__Exercise 1__.
Please swap "Women’s Canna-month" for "Women's Cannabis Month" and write out the stretch of the article on Colorado's Boss Women Month from "Boss Women Month: Colorado" through "a boss woman.".
__Exercise 2__.
According to the article on Colorado's Boss Women Month, what gave Wanda James the idea for Women’s Canna-month? Answer in one to three sentences.

Boss Women Month: Colorado Salutes Its Leading Ladies

There is Women’s History Month and International Women’s Day (Both of which land in March) and now we have Women’s Canna-month. DOPE Magazine had the sincere privilege of speaking with Wanda James who has been named one of the 50 Most Important Women in the Cannabis Industry by Cannabis Business Executive. As the CEO of Simply Pure Dispensary, Wanda became the first African American, legally licensed individual to own a dispensary, grow facility and edible company (with her husband). As the Founder and Managing Partner of the Cannabis Global Initiative (CGI), she has declared August to be Women’s Canna-month! And who are we to argue with such a boss woman.

“The thought came to me after going to an event and seeing all of these women that I know that own businesses. They’re rock stars,” James explains. Utilizing the very appropriate hashtag #BossWomen, James has launched a full-fledged campaign to showcase the monumental contributions that women make to the flourishing cannabis industry. The fourteen highlighted women-owned cannabis companies pull in a combined staggering monthly sales revenue of $1,149,839.

__Material provided__.

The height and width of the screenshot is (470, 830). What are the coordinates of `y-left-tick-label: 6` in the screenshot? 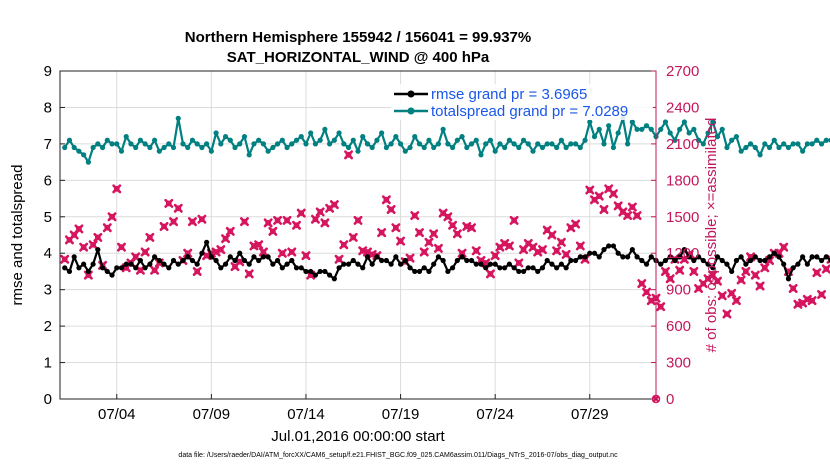 It's located at (48, 180).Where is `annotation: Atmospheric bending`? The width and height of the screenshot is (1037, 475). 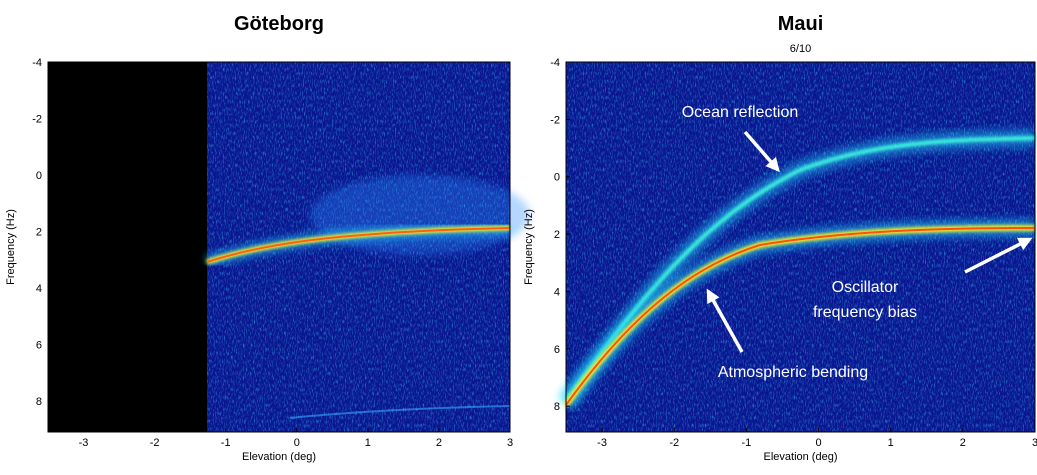 annotation: Atmospheric bending is located at coordinates (793, 372).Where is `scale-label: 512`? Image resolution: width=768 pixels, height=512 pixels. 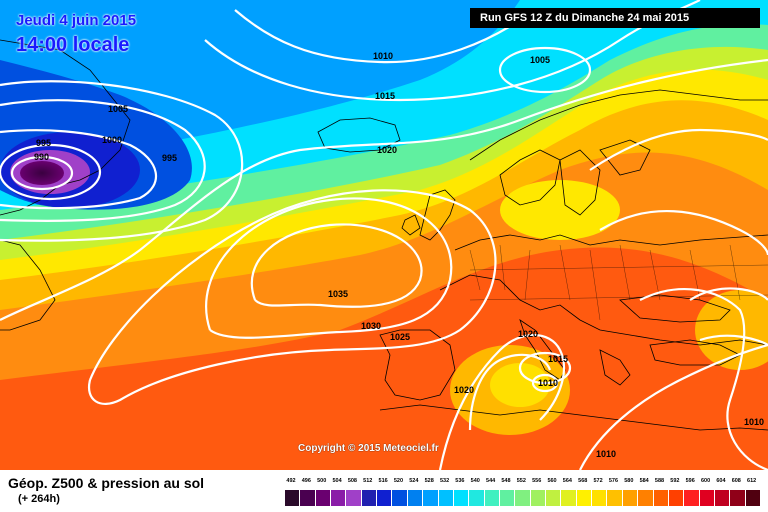 scale-label: 512 is located at coordinates (368, 481).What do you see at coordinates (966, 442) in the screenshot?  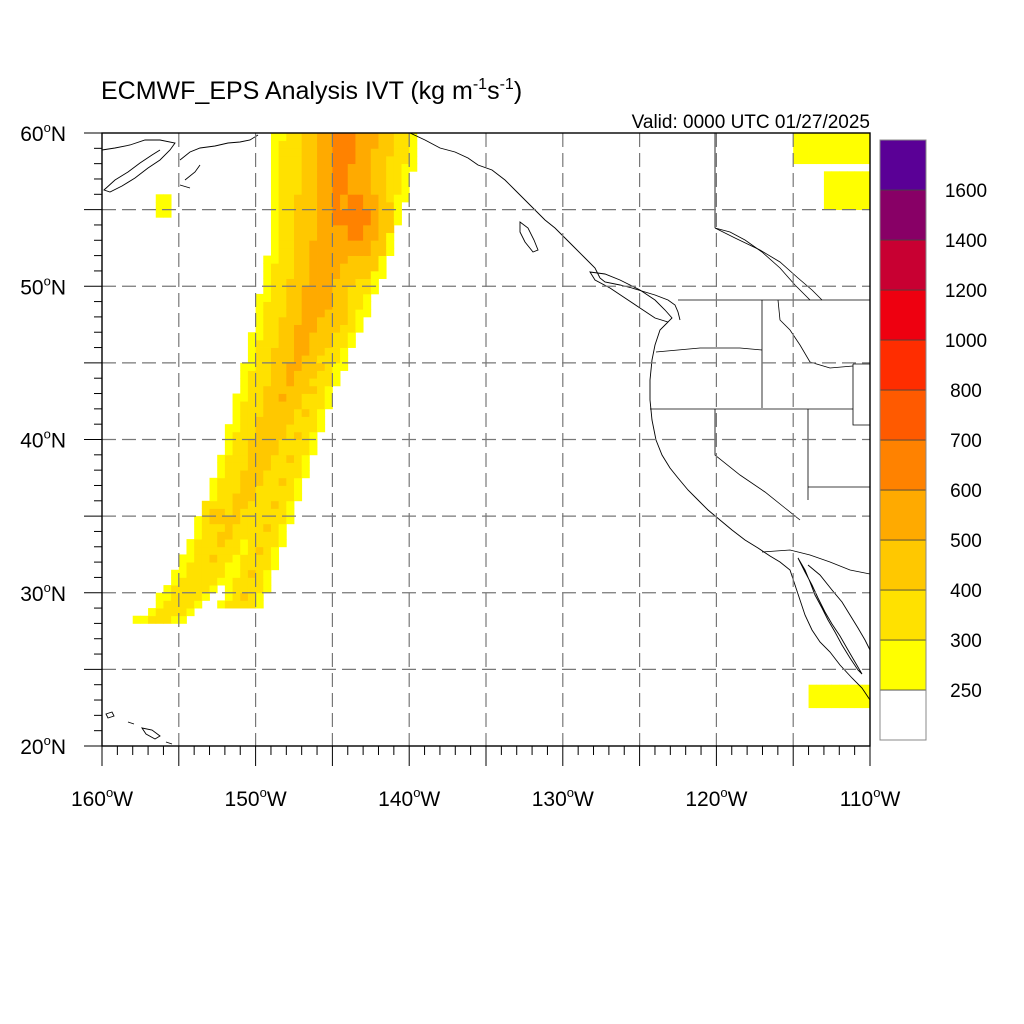 I see `colorbar-label: 700` at bounding box center [966, 442].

__Result 1__.
Boss Women Month: Colorado Salutes Its Leading Ladies

There is Women’s History Month and International Women’s Day (Both of which land in March) and now we have Women's Cannabis Month. DOPE Magazine had the sincere privilege of speaking with Wanda James who has been named one of the 50 Most Important Women in the Cannabis Industry by Cannabis Business Executive. As the CEO of Simply Pure Dispensary, Wanda became the first African American, legally licensed individual to own a dispensary, grow facility and edible company (with her husband). As the Founder and Managing Partner of the Cannabis Global Initiative (CGI), she has declared August to be Women's Cannabis Month! And who are we to argue with such a boss woman.

__Result 2__.
She got the idea after going to an event and seeing all the women she knows who own businesses. She calls them rock stars.